**Task directions:**
Print every entry again, precisely as written.

************

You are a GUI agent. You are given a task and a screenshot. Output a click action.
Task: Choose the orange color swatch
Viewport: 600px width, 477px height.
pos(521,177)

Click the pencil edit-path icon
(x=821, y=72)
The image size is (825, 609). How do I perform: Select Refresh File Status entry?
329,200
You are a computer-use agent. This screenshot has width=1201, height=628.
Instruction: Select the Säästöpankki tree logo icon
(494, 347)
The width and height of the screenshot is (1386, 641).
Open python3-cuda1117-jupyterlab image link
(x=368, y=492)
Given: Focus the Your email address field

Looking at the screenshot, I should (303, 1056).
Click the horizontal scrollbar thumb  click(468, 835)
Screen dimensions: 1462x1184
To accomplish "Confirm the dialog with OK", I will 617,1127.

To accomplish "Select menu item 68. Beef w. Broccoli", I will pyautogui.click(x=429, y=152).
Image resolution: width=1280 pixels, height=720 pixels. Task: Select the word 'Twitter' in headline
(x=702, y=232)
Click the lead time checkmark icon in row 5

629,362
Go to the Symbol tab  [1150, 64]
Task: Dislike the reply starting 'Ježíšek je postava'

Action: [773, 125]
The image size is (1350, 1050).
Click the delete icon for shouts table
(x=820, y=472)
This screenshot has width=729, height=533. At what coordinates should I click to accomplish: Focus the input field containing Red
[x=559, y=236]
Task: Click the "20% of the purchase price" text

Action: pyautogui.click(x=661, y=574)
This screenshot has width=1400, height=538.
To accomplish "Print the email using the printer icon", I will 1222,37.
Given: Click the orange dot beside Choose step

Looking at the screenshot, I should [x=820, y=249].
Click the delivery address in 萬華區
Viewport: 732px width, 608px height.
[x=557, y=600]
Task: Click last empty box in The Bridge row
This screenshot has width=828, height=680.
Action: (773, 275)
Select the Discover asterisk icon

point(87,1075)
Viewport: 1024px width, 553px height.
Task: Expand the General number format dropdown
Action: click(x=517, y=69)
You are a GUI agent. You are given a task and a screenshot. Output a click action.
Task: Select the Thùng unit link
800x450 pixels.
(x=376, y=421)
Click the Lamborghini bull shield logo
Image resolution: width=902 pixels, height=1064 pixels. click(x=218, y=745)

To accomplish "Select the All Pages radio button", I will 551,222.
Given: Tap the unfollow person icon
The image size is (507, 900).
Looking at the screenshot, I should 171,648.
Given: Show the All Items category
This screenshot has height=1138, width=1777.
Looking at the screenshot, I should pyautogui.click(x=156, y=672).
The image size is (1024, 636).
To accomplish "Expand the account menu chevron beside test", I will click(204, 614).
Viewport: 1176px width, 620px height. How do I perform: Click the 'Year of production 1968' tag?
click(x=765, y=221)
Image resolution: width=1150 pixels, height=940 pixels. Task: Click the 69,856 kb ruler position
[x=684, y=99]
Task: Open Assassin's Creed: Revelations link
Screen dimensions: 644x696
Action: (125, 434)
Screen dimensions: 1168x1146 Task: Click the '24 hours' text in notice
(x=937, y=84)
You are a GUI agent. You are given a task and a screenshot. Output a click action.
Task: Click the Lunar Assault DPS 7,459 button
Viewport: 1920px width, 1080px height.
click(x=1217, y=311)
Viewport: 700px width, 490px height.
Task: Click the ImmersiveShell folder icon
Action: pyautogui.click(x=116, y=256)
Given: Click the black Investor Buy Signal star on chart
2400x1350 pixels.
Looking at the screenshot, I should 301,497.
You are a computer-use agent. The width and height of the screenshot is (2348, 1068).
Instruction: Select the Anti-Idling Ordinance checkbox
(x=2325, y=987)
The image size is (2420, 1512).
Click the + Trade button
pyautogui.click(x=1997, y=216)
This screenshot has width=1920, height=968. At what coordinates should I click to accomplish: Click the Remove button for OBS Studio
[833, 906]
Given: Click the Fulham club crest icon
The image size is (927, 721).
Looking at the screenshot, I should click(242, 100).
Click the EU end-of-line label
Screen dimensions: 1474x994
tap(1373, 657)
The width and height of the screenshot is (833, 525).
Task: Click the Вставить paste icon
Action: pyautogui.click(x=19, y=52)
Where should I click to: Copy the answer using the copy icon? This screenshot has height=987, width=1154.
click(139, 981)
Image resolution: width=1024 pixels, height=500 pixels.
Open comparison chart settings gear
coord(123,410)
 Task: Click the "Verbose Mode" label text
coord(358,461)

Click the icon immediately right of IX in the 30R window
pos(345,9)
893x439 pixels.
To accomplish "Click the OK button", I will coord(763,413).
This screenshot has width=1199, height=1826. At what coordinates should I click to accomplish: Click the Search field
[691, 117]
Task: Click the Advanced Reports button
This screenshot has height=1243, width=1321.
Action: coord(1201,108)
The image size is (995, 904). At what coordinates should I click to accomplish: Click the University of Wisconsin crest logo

************

**Solution to this exercise:**
You are a GUI agent. You are given a task and a screenshot. Output a click action.
Task: Choose the orange color swatch
Viewport: 600px width, 477px height.
pos(521,177)

Click the pencil edit-path icon
(x=821, y=72)
The image size is (825, 609). How do I perform: Select Refresh File Status entry?
329,200
You are a computer-use agent. This screenshot has width=1201, height=628.
Instruction: Select the Säästöpankki tree logo icon
(494, 347)
The width and height of the screenshot is (1386, 641).
Open python3-cuda1117-jupyterlab image link
(x=368, y=492)
Given: Focus the Your email address field

Looking at the screenshot, I should (303, 1056).
Click the horizontal scrollbar thumb  click(468, 835)
Screen dimensions: 1462x1184
To accomplish "Confirm the dialog with OK", I will 617,1127.

To accomplish "Select menu item 68. Beef w. Broccoli", I will pyautogui.click(x=429, y=152).
Image resolution: width=1280 pixels, height=720 pixels. Task: Select the word 'Twitter' in headline
(x=702, y=232)
Click the lead time checkmark icon in row 5

629,362
Go to the Symbol tab  [1150, 64]
Task: Dislike the reply starting 'Ježíšek je postava'

Action: [773, 125]
The image size is (1350, 1050).
Click the delete icon for shouts table
(x=820, y=472)
This screenshot has width=729, height=533. At what coordinates should I click to accomplish: Focus the input field containing Red
[x=559, y=236]
Task: Click the "20% of the purchase price" text

Action: pyautogui.click(x=661, y=574)
This screenshot has width=1400, height=538.
To accomplish "Print the email using the printer icon", I will 1222,37.
Given: Click the orange dot beside Choose step

Looking at the screenshot, I should [x=820, y=249].
Click the delivery address in 萬華區
Viewport: 732px width, 608px height.
[x=557, y=600]
Task: Click last empty box in The Bridge row
This screenshot has width=828, height=680.
Action: (773, 275)
Select the Discover asterisk icon

point(87,1075)
Viewport: 1024px width, 553px height.
Task: Expand the General number format dropdown
Action: click(x=517, y=69)
You are a GUI agent. You are given a task and a screenshot. Output a click action.
Task: Select the Thùng unit link
800x450 pixels.
(x=376, y=421)
Click the Lamborghini bull shield logo
Image resolution: width=902 pixels, height=1064 pixels. click(x=218, y=745)

To accomplish "Select the All Pages radio button", I will 551,222.
Given: Tap the unfollow person icon
The image size is (507, 900).
Looking at the screenshot, I should 171,648.
Given: Show the All Items category
This screenshot has height=1138, width=1777.
Looking at the screenshot, I should pyautogui.click(x=156, y=672).
The image size is (1024, 636).
To accomplish "Expand the account menu chevron beside test", I will click(204, 614).
Viewport: 1176px width, 620px height. How do I perform: Click the 'Year of production 1968' tag?
click(x=765, y=221)
Image resolution: width=1150 pixels, height=940 pixels. Task: Click the 69,856 kb ruler position
[x=684, y=99]
Task: Open Assassin's Creed: Revelations link
Screen dimensions: 644x696
Action: (125, 434)
Screen dimensions: 1168x1146 Task: Click the '24 hours' text in notice
(x=937, y=84)
You are a GUI agent. You are given a task and a screenshot. Output a click action.
Task: Click the Lunar Assault DPS 7,459 button
Viewport: 1920px width, 1080px height.
click(x=1217, y=311)
Viewport: 700px width, 490px height.
Task: Click the ImmersiveShell folder icon
Action: pyautogui.click(x=116, y=256)
Given: Click the black Investor Buy Signal star on chart
2400x1350 pixels.
Looking at the screenshot, I should 301,497.
You are a computer-use agent. The width and height of the screenshot is (2348, 1068).
Instruction: Select the Anti-Idling Ordinance checkbox
(x=2325, y=987)
The image size is (2420, 1512).
Click the + Trade button
pyautogui.click(x=1997, y=216)
This screenshot has width=1920, height=968. At what coordinates should I click to accomplish: Click the Remove button for OBS Studio
[833, 906]
Given: Click the Fulham club crest icon
The image size is (927, 721).
Looking at the screenshot, I should click(242, 100).
Click the EU end-of-line label
Screen dimensions: 1474x994
tap(1373, 657)
The width and height of the screenshot is (833, 525).
Task: Click the Вставить paste icon
Action: pyautogui.click(x=19, y=52)
Where should I click to: Copy the answer using the copy icon? This screenshot has height=987, width=1154.
click(139, 981)
Image resolution: width=1024 pixels, height=500 pixels.
Open comparison chart settings gear
coord(123,410)
 Task: Click the "Verbose Mode" label text
coord(358,461)

Click the icon immediately right of IX in the 30R window
pos(345,9)
893x439 pixels.
To accomplish "Click the OK button", I will coord(763,413).
This screenshot has width=1199, height=1826. At what coordinates should I click to accomplish: Click the Search field
[691, 117]
Task: Click the Advanced Reports button
This screenshot has height=1243, width=1321.
Action: coord(1201,108)
The image size is (995, 904). At what coordinates should I click to accomplish: Click the University of Wisconsin crest logo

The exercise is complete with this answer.